The residents at the Shoreham can also save to buy a condominium at one of the other parts of Lakeshore East through NNP’s RentBUY program. Tenants who rent for six months or more can build equity totaling up to 2.5% of the purchase price of a condominium at Lakeshore East – simply by paying their rent. The program is very popular: 70 percent of the residents at the Shoreham have signed up.
Condo rentals offer the finest finishes, but less service
Renters looking for the fanciest possible finishes shouldn’t go to a rental apartment building at all. Instead, someone who wants to rent an apartment with marble tile and a Sub-Zero refrigerator should go straight to the nearest condominium tower and rent a unit there from one of the condo owners.
“A luxury condo rental will have superior finishes, but the services you get in a rental building would be better than services at a condo,” said Ron De Vries, vice president for Appraisal Research Counselors, based in Chicago.
De Vries believes that rental condominiums serve a different type of resident than most new rental projects. “The luxury rental buildings are geared toward tenant service. The job of the management team is to create an environment where the tenants are going to keep coming back,” De Vries said.
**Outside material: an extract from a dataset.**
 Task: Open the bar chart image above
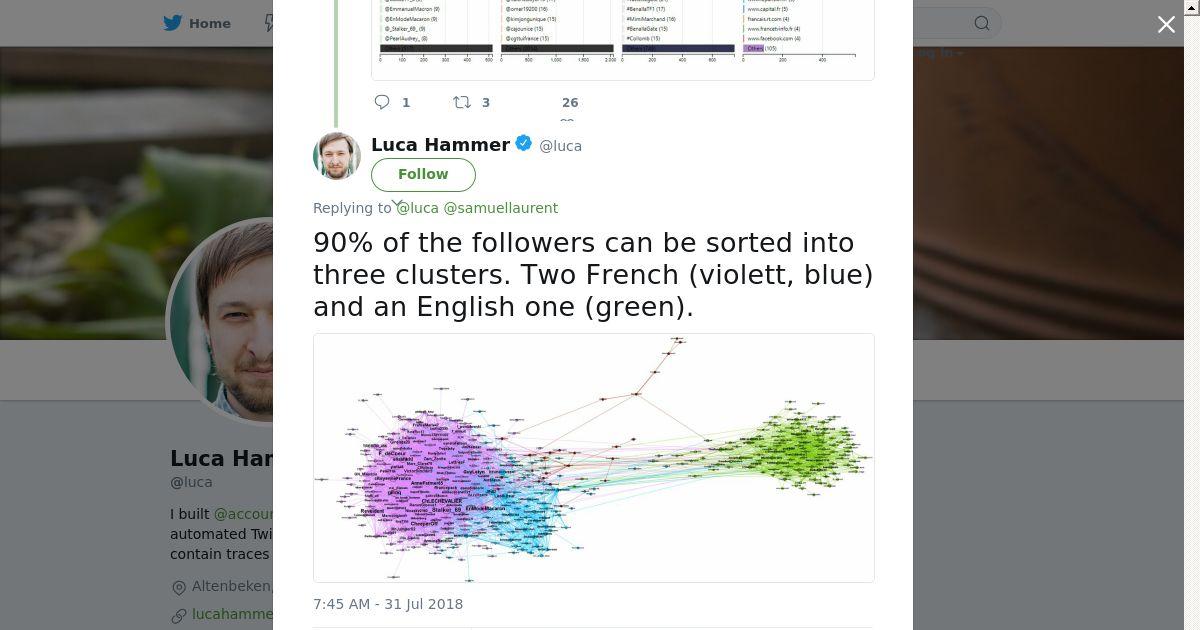pyautogui.click(x=623, y=40)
Condo rentals also are usually harder to find and lease because the owner probably owns only a few or even just one unit. “The whole leasing process is longer,” De Vries said.
Old Money apartments
Likewise, the most expensive rental project in a market sometimes won’t be a new rental development. Instead, the rental buildings that earn the highest rents are often older buildings in prime locations, like Central Park South on Fifth Avenue in New York or Lake Shore Drive on Chicago’s Near North Side.
There are only a few rental buildings like these, but they can earn as much as $6,000 a month for a 900-square-foot one bedroom apartment, at least in New York, Finn said. That’s much more than $6.50 per square foot on average in monthly rent.
These buildings offer few services, other than a doorman. Their address is their biggest amenity, sometimes followed by the size of the apartments. “It’s the old world sort of apartments, with the library, and the elevator goes straight up to your unit,” said Judy Roettig, executive vice-president of the Chicagoland Apartment Association. “They’re huge. They’re the size of a home.”